Your goal | Print the passage on the Establishment Clause below word for word, starting at "The remaining majority" and ending at "longstanding religious monuments.".

Text excerpt |
The irony of the Court citing Torcaso v. Watkins to support its history and tradition approach is shocking, if not twisted. To the extent the Torcaso opinion relies on history, it relies on the strongly separationist history from Everson and its progeny, to which the Kennedy Court does not cite.[120] Moreover, the Torcaso Court never claimed that “history and tradition” was the only way to analyze Establishment Clause claims. Torcaso involved a Maryland requirement that those holding public office take an oath that they believe in God.[121] The Court had no problem finding that unconstitutional and cited a string of decisions adopting a strongly separationist approach.[122] The irony here should be obvious because, to the extent the Kennedy Court relies on a history and tradition approach, it is apparent it does so to undo the very separationist history the Torcaso Court upholds.[123]

As discussed in Part IV, this is one of the fundamental problems with a history and tradition approach. There are good arguments and historical works supporting a variety of positions on the history and tradition of the United States on law and religion questions.[124] Thus, history and tradition can simply be a justification for the Justices’ preferred approach or preconceived notion of what “establishment” means.[125]

The Walz Court mentioned historical aspects of tax exemptions for religious entities, but it was primarily concerned about the distinction between subsidies and exemptions, the fact that religious entities were not singled out for exemptions under the program challenged in that case, and concerns about entanglement between government and religion, which is part of the very test the Kennedy Court overturned.[126]

The remaining majority opinions the Kennedy Court cited in support of its shift to the history and tradition approach are easily distinguishable. They fall broadly into two categories. First, legislative prayer, and second, longstanding religious monuments.

Information supplied |
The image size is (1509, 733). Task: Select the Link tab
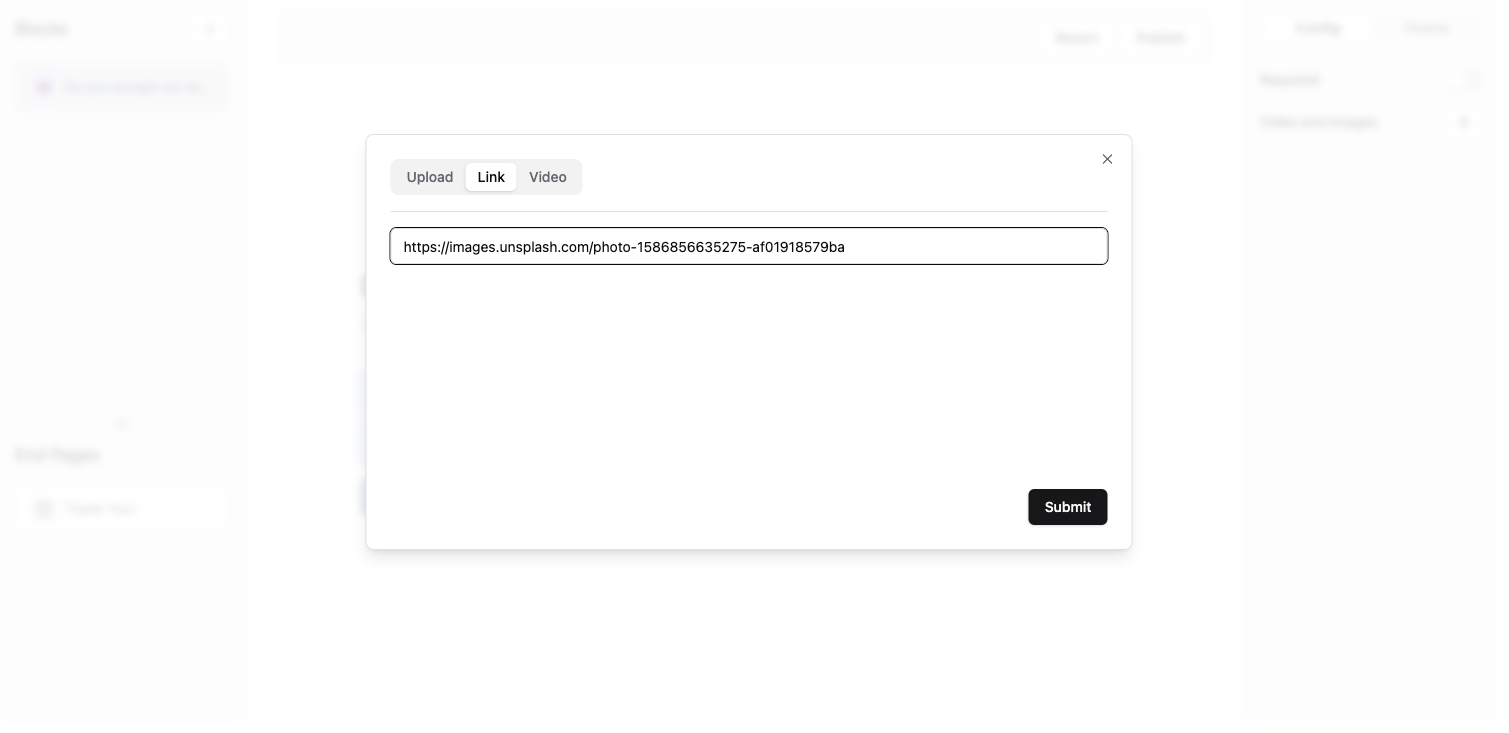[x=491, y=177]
==
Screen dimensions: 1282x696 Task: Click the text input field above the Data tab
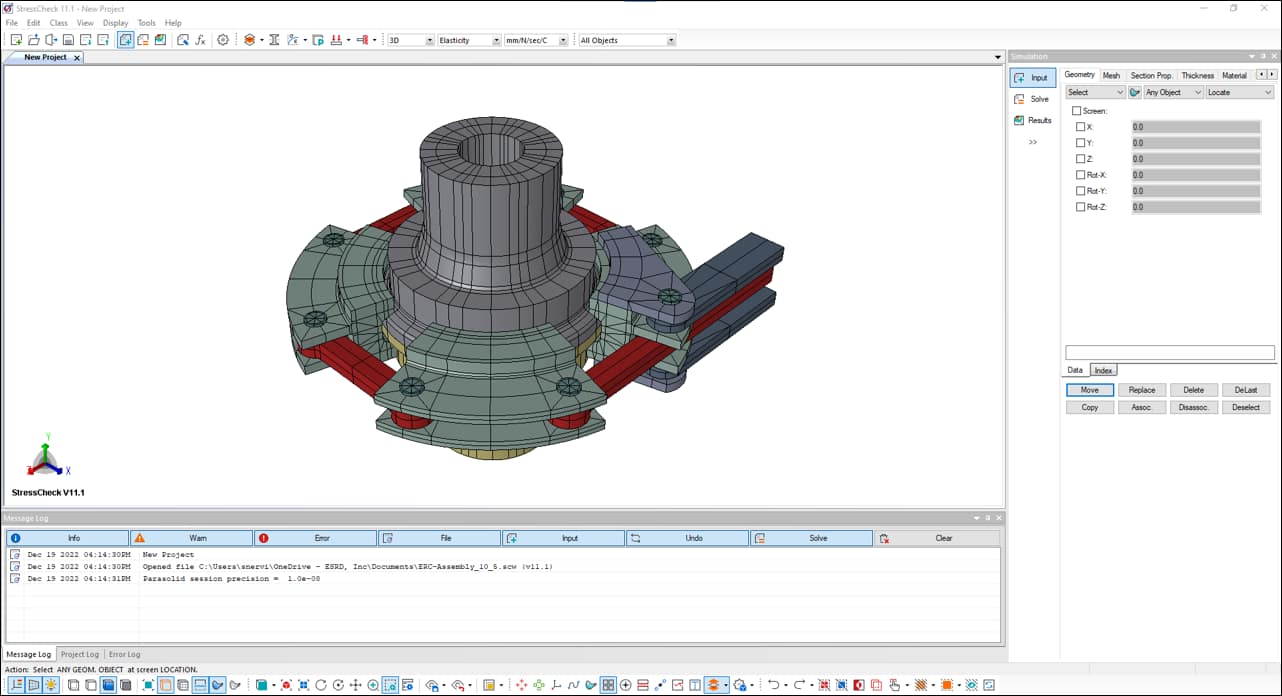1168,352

Exercise solution |
The remaining majority opinions the Kennedy Court cited in support of its shift to the history and tradition approach are easily distinguishable. They fall broadly into two categories. First, legislative prayer, and second, longstanding religious monuments.